The Pareto fronts are plotted in Figure 9. It can be seen that the minimum W with the minimum MRR can be obtained at point A. On the other hand, the maximum MRR can be obtained at point B, where W is also at its maximum. The points between A and B are also feasible solutions, representing trade-offs between maximizing MRR and minimizing W. These solutions are equally good, and any of them can be selected to achieve optimal objectives. The selection of the optimal solution depends on the engineering requirement and the personal preferences of the operator.

The machining results before and after optimization are compared to further illustrate the effectiveness of the ABC algorithm. Based on the process parameter combination with P of 0.6 MPa, SOD of 0.5 mm, and u of 4 mm/s, described in Section 2, the machining results are as follows: MRR is 1.3742 g/s, W is 1010.2 μm, and D is 149.15 μm. After ABC optimization, an optimal combination of process parameters was obtained (No. 15). It is clear that the MRR could be increased by 9.41% while maintaining nearly the same W and without violating any constraints. Thus, the Pareto-optimal solution set obtained by the ABC algorithm provides effective guidance for selecting optimal process parameters to meet technical requirements.

7. Conclusions

A multi-objective process parameter optimization for AAJ machining of silicon was achieved based on experiments, regression analysis, and the artificial bee colony algorithm.

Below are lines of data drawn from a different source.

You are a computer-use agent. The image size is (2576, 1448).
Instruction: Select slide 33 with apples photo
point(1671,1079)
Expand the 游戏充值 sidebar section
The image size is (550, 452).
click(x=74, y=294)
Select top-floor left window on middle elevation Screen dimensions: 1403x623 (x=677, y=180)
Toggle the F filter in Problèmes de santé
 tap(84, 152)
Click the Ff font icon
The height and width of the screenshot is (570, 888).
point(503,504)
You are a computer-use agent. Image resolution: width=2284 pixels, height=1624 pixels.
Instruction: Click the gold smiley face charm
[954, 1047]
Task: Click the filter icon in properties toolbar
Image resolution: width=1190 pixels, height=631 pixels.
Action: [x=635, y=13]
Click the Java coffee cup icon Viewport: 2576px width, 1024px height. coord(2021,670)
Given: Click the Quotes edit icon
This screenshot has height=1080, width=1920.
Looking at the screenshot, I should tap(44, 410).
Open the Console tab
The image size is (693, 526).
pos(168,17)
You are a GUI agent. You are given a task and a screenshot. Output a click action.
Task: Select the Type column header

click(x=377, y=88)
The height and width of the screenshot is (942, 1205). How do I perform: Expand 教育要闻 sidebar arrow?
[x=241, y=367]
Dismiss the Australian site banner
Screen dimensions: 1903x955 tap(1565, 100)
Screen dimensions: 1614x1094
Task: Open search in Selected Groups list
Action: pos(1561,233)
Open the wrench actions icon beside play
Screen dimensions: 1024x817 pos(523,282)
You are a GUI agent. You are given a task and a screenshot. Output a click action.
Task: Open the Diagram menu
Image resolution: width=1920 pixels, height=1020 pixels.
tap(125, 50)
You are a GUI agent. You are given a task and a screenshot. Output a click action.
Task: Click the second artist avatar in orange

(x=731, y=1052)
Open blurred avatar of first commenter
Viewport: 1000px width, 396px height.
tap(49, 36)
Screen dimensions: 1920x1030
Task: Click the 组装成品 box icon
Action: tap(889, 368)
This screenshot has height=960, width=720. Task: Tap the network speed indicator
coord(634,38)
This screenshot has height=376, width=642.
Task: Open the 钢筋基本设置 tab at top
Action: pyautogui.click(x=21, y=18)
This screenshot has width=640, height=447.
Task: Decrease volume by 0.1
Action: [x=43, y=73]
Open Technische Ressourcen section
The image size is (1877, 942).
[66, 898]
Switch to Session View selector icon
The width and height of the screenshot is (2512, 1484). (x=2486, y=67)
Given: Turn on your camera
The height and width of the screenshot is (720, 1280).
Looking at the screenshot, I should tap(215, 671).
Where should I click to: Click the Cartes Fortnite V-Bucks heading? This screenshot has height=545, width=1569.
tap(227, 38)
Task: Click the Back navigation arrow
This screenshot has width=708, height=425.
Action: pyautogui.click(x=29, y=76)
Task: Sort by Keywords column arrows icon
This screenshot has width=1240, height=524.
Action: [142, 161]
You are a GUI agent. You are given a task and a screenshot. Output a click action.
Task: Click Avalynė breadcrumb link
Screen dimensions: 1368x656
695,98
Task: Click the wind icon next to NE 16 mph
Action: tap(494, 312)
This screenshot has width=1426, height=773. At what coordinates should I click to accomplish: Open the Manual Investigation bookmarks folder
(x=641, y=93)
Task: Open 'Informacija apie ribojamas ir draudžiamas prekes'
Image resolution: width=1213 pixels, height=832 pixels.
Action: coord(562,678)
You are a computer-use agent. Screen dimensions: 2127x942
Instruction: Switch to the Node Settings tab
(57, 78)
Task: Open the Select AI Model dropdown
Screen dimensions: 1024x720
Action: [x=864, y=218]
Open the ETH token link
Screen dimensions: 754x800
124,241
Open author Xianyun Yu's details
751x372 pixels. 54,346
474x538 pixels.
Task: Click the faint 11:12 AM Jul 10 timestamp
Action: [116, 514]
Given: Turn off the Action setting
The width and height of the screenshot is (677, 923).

• The main effects of process parameters on machining performance metrics have been analyzed. The results indicate that the influence of process parameters on machining performance metrics differs. There is a conflict between maximizing MRR and minimizing W. A multi-objective optimization method is necessary to identify a set of optimal process parameters for obtaining maximum MRR and minimum W while controlling D;
• A multi-objective optimization model was established by regression analysis. The artificial bee colony algorithm was proposed to solve the optimization problem, and a set of Pareto-optimal solutions was obtained. It has been proven that the ABC algorithm is an effective approach for abrasive air jet machining process parameter optimization.